**TASK STATEMENT**
Repeat the rows from the line with "You are a GUI" up to and including the line with "Task: Lock the Video Capture Device source", reproducing them word for word.

**DATASET**

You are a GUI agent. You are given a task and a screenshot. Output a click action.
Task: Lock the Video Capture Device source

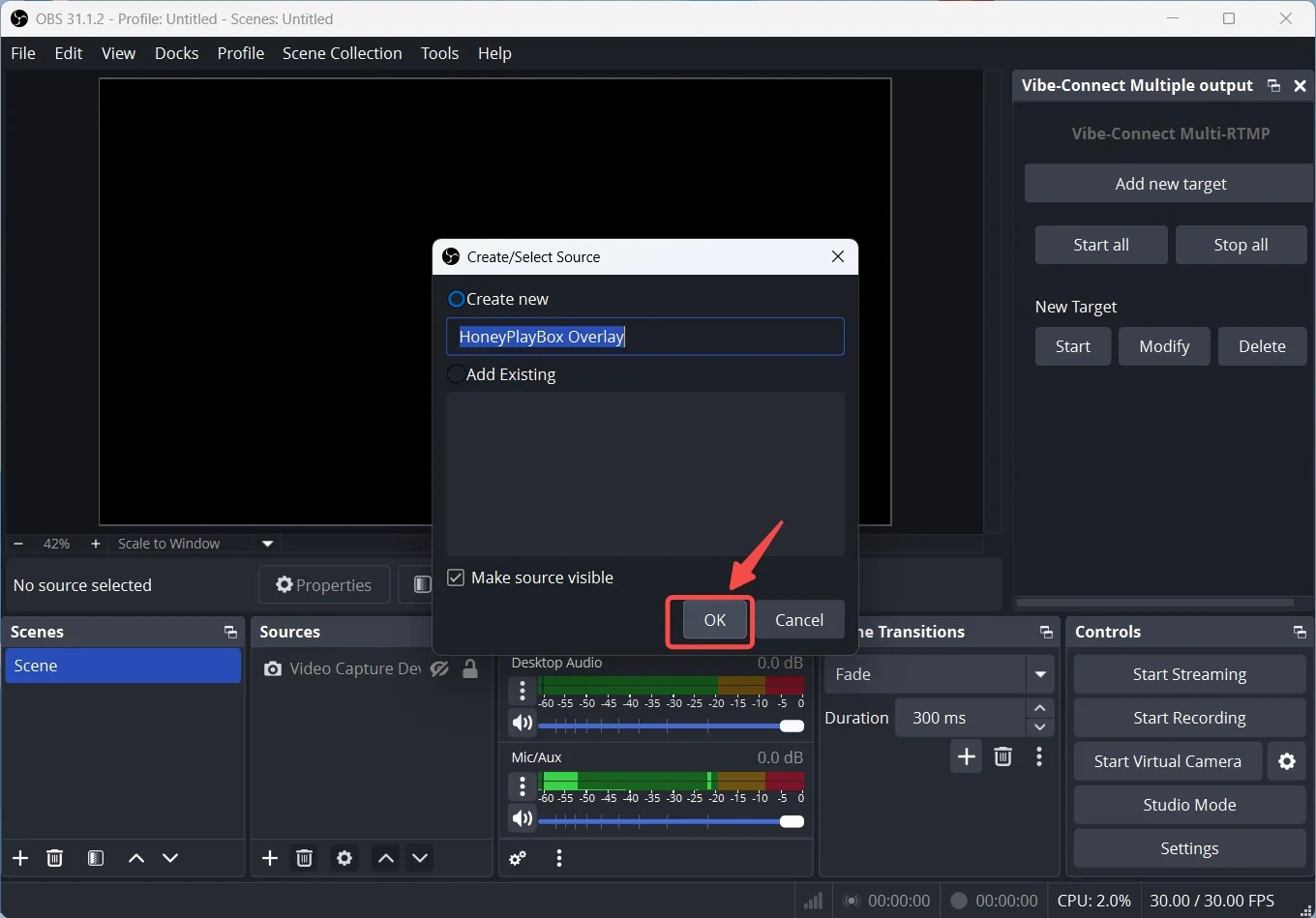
* * *
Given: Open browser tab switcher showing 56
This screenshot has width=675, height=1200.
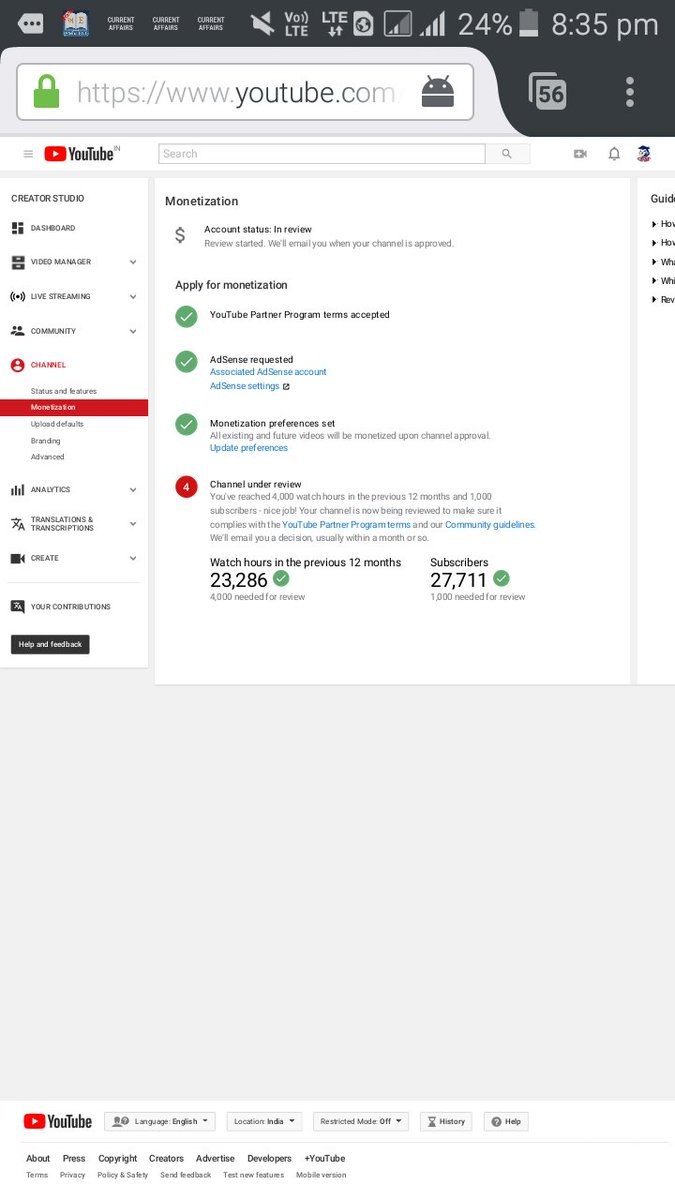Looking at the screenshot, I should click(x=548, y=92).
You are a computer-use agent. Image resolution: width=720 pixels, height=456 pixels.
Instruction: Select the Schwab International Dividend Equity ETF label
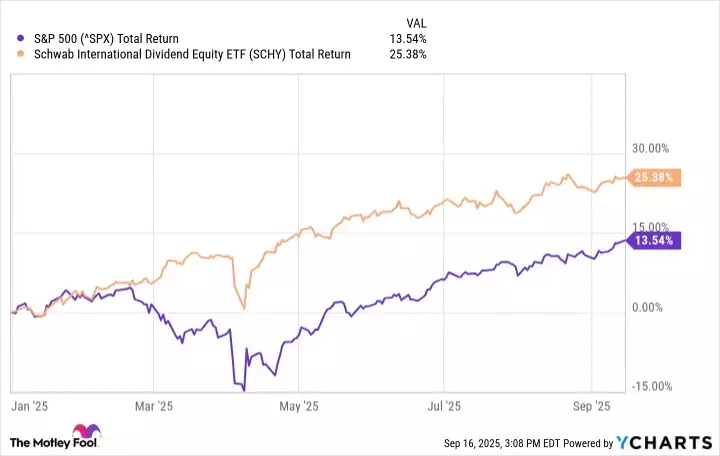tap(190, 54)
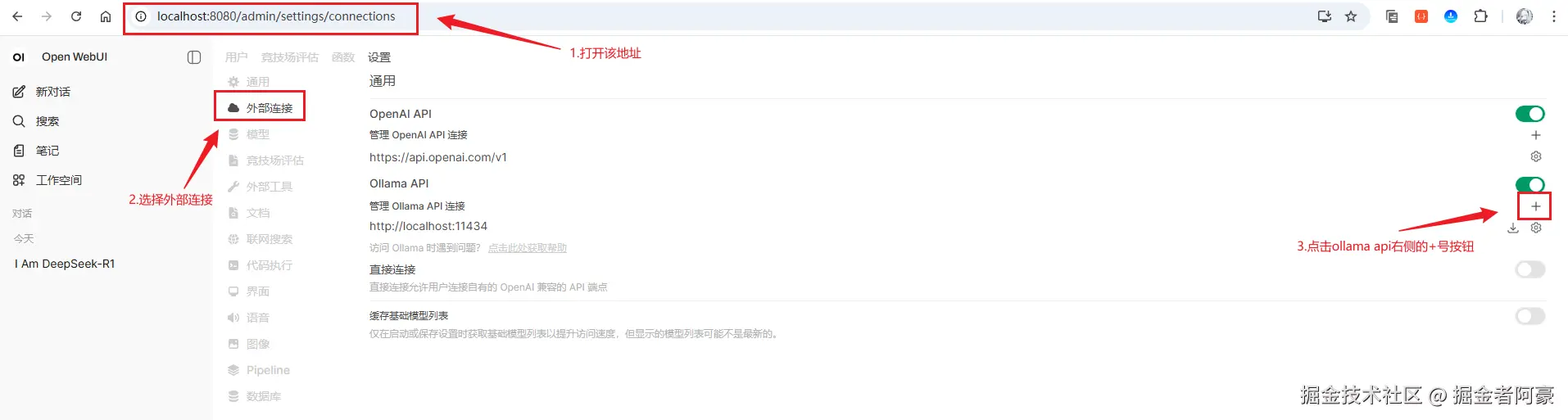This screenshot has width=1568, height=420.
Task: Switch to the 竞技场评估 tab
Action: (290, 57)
* * *
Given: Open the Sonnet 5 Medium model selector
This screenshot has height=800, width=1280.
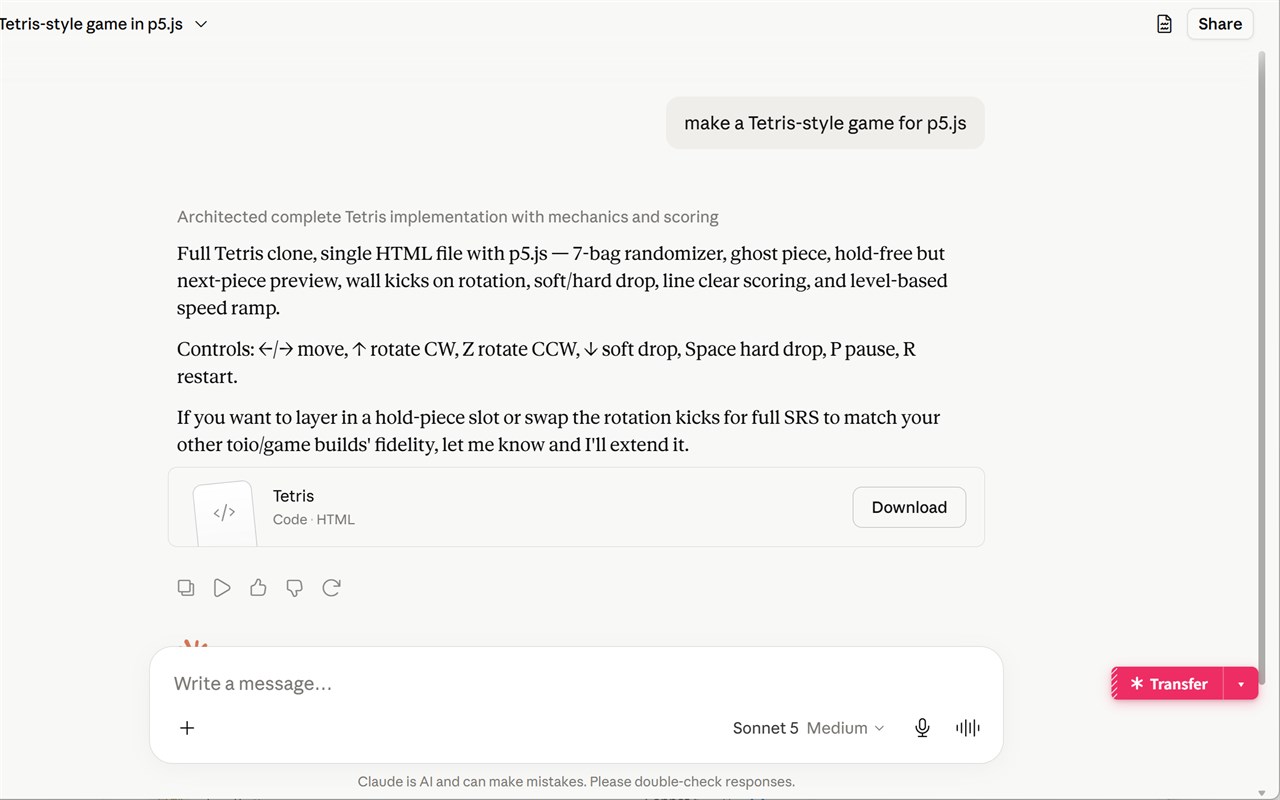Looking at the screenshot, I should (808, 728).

**CORRECT OUTPUT**
You are a GUI agent. You are given a task and a screenshot. Output a click action.
Task: Lock the Video Capture Device source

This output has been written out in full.